** BEGIN TEXT PASSAGE **

High Risk

What’s Considered a High-Risk Merchant?

When a financial institution approves a credit card account for a business, it essentially extends a loan to the merchant, expecting that the company will receive the funds from its customers and cover the credit card payments.
Taylor Stika
June 22, 2022

There used to be a time when cash was king for consumers and merchants when transacting business. But things began to change during the 1970s with the explosion of bank and nonbank-issued credit cards. These days, approximately 73% of businesses prefer that customers use cards or apps when making purchases — and most customers prefer to do so anyway, part of the consideration in what’s considered a high-risk merchant.

Consequently, businesses that don’t accept plastic are at a competitive disadvantage and likely to lose substantial sales. This issue can even be more daunting for companies categorized as high-risk entities, as they can face challenges when establishing merchant accounts for processing credit card payments. Continue reading to learn more about what a high-risk merchant account is and how you can find the right payment processor.

What Does High-Risk Merchant Mean?

When a financial institution approves a credit card account for a business, it essentially extends a loan to the merchant, expecting that the company will receive the funds from its customers and cover the credit card payments.

However, in some businesses or industries, there’s a higher likelihood that a merchant won’t be able to process a credit card transaction. When that happens, the bank is on the hook because the buyer’s money for the purchase has already been transferred to the seller’s account and the bank has no way to recover it. Because many financial institutions don’t want to accept the risk, companies often must seek a high-risk merchant account for their payment processing needs.

The following are examples of what’s considered a high-risk merchant :

Alongside being a part of one of the above industries, businesses may be high-risk because of these factors:

Frequent Legislative Changes

Some industries, such as those related to alcohol and firearms, are susceptible to frequent changes in laws and regulations that impact their ability to conduct business. This uncertainty creates a red flag for many financial institutions, as it often leads to instability, higher costs and lower profits.

"Questionable" Products or Services

Part of what’s considered a high-risk merchant has to do with reputation-conscious payment processors refusing to do business with companies because they’re uncomfortable with what they offer. For example, they may refuse to deal with entities that sell adult materials, tobacco, vaping equipment or marijuana paraphernalia.

Limited Experience

Often, banks are leery of working with startups or businesses without an extensive track record. These financial institutions may have concerns about the company’s long-term viability, shortage of resources or lack of experience with payment processing.

Irregular Revenues

Additionally, banks like to see that a company can generate a consistent revenue stream throughout the year before approving a merchant account. Therefore, industries that operate seasonally, such as landscaping, snow removal, outdoor recreation, tax preparation and swimming pool installation and cleaning, may have difficulty opening a merchant account.

Heavy Competition

Many financial institutions view a company attempting to succeed in a saturated market as a high-risk business. These merchants face stiff competition, so the chances of failing are higher. These entities may need to charge lower prices for their products or services to attract customers, which may not generate enough profits to remain viable

Threat of Obsolescence

Continuing advances in technology threaten to put some companies — and even entire industries — out of business. Some payment processors will shy away from an entity in an industry that faces an uncertain future or could be easily replaced by computers or automated processes.

High Chargeback Potential

A chargeback occurs when customers demand that a merchant return their payment for a product or service they’ve purchased by reversing the charge on their credit card. A significant chargeback rate is a warning sign to financial institutions, potentially indicating higher fraud potential. Therefore, banks are wary of businesses with a notable number of chargebacks.

** END TEXT PASSAGE **
** BEGIN PROVIDED MATERIAL **

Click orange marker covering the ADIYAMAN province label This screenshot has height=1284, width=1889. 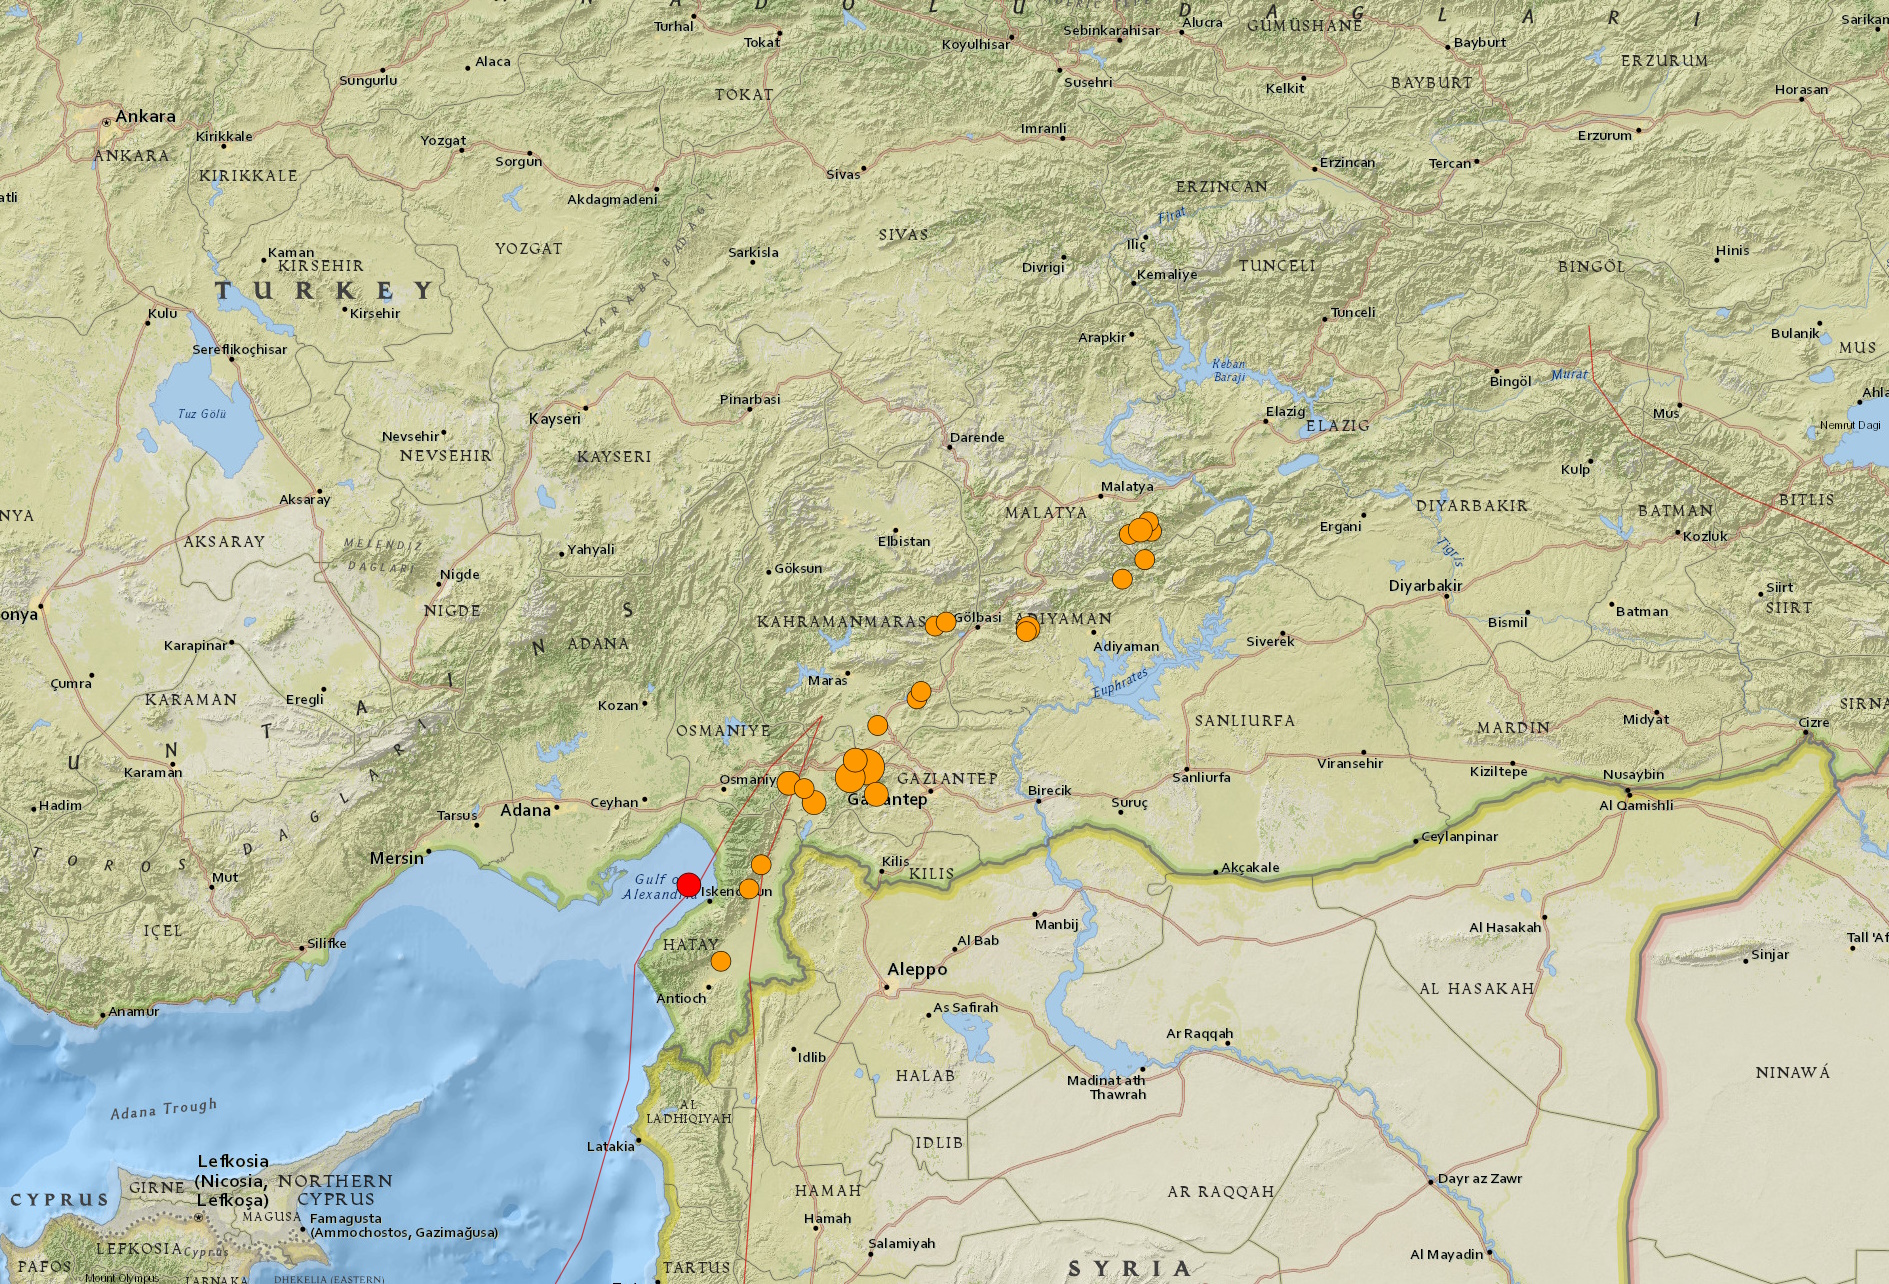click(1026, 629)
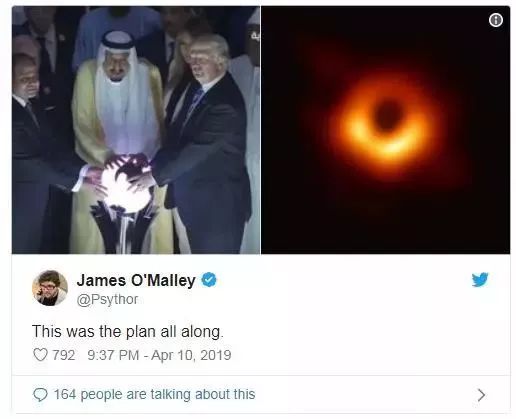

** END PROVIDED MATERIAL **

**DO THIS**
Extend the article on high-risk merchants, starting right after its final sentence.

**RESULT BELOW**
A business that offers free trials or subscriptions that automatically charge credit cards at the end of a designated time frame is more prone to chargebacks. Many customers forget that they signed up for the service and will demand a refund when they become aware of the charge.

Selling High-Ticket Items

Furthermore, companies that offer expensive goods or services for sale may have difficulty obtaining a merchant account. Generally, the more an item costs, the greater the risk of fraud. The buyer’s remorse that may occur when customers realize they paid a lot of money for a product that doesn’t meet their expectations can also contribute to a higher chargeback rate.

Poor Personal Credit

As most small businesses are sole proprietorships or partnerships, the owners must often depend on their personal credit to obtain financing or open a merchant account. If their credit score doesn’t meet a certain threshold, banks will likely classify them as high-risk businesses and reject their application making them what’s considered a high-risk merchant.


Many businesses — especially online entities — that sell their products to U.S. customers have their headquarters in another country. In these cases, banks are often reluctant to set up merchant accounts due to the higher fraud risk. It can also be more challenging to gather reliable information about these organizations during the vetting process.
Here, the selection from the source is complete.